■ **TEXT BLOCK**
=== Section Start ===

This paper seeks to highlight the problems caused by distance, time and healthcare workers’ attitudes towards patients as far as access to healthcare is concerned. The paper discusses the profiles and demographics of people who are most affected and examines how these factors impact their lives in relation to healthcare access. The paper concludes by discussing possible ways in which the spatial and temporal problems that hinder access to healthcare can be overcome. In addition, possible ways in which healthcare workers can improve their relationships with patients are explored.
The factors of distance, time and healthcare worker attitudes
The issue of distance as a detriment to people’s access to healthcare services has been well documented. People in the developing world are the main victims of the extreme spatial disparities between people’s homes and healthcare services due to low life standards that make it difficult for many to go to health centres. According to UNICEF“[s]ome regions of the world have more dire situations than others, but even within one country there can be broad disparities – between city and rural children, for example ... Women who must walk long distances to fetch household water may not be able to fully attend to their children, which may affect their health and development.”(4) Many people have lost their lives due to the long distances they have to cover before they reach their nearest health centre. According to Schoeps et al., “[t]he mortality risk clearly increases with increasing distance.”(5) In Sub-Saharan Africa, some heavily pregnant women have died while others have lost their unborn children due to walking long inhospitable roads, unassisted.(6)
The issue of timeliness is critical in ensuring that people develop an appropriate health-seeking behaviour. “Long waiting times to obtain healthcare services can frustrate people and result in negative perceptions of their service providers,” observes Dye.(7) It has been discovered that in many countries in Africa, the nurse-patient ratio is highly uneven, which, in turn, forces nurses to serve unfairly large numbers of patients. Even in rich countries such as the United States of America (USA), the greatest shortages of healthcare workers are found in remote rural communities with fewer than 10,000 people, where the doctor-patient ratio has remained static since the 1940s, while the ratio improved significantly in the urban areas.(8) The uneven ratio compromises the time spent with each patient and the healthcare practitioner’s effectiveness in addressing patients’ needs.
Coupled with the issue of time and distance, many patients are faced with unwelcoming healthcare workers who do very little to make patients feel welcome, fuelling levels of patient dissatisfaction.(9) In a study conducted in Uganda, it was discovered that patients had a negative attitude towards seeking healthcare in public facilities because health workers tend to turn away poor women who cannot afford soap, clothes and simple gloves. The only other option is to seek maternity care at private clinics,(10) which is unaffordable to the majority of people in the developing world. Studies have shown that patient satisfaction is crucial to healthcare as it influences whether a person will seek medical advice, complies with treatments and maintains a relationship with the provider/health facility.(11)

=== Section End ===

■ **STORED DATA**
=== Section Start ===

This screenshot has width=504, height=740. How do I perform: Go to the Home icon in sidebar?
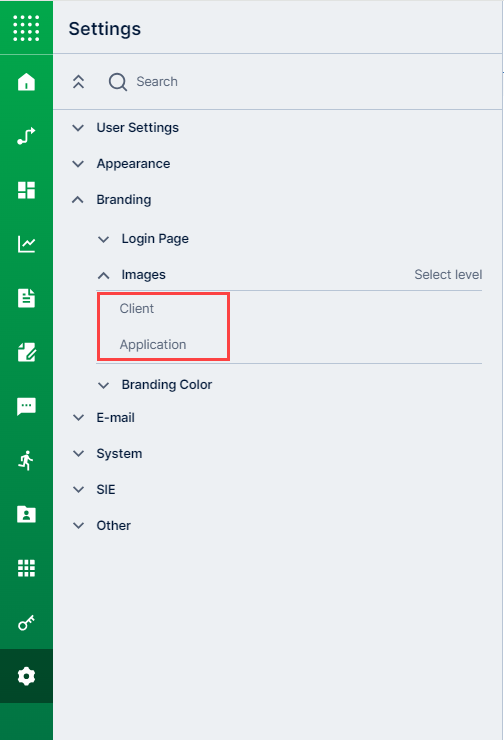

=== Section End ===

■ **TASKS AND EXERCISES**
**a)** Answer these questions from the text on healthcare access:
(i) According to Schoeps et al., what happens to the mortality risk as distance increases?
(ii) In the USA, where are the greatest shortages of healthcare workers found?
(iii) In the Uganda study, what items are poor women turned away for being unable to afford?
**b)** Pick up the text on healthcare access from the point where it stops, and keep writing.

■ **ANSWERS FOR THE EXERCISE**
**a)**
(i) It clearly increases.
(ii) In remote rural communities with fewer than 10,000 people.
(iii) Soap, clothes and simple gloves.

**b)**
Demographic profiles of people who are at the receiving end
As shown above, people who are poor people and live in the rural areas in most countries in the Sub-Saharan region, walk many kilometres to and from healthcare centres. Numerous studies have shown that the inaccessibility of roads and erratic transport systems contribute tremendously to sidelining poor, rural people who want to access healthcare services. In a study conducted in Burkina Faso, for patients living a distance of about 6 walking hours from their healthcare facility, an approximately doubled mortality risk was found for people of all ages when compared with people who live closer.(12) The widely recommended maximum time to access healthcare is 30 minutes.(13) Within the poor, rural population, in countries such as Lesotho, herd boys spend close to 6 months tending animals away from home, with the nearest hospital or health centre being a minimum of 50 kilometres away - on foot or on horseback.(14) Similarly at risk are long distance truck drivers who spend much of their time on the road and hardly have time for regular medical check-ups.(15)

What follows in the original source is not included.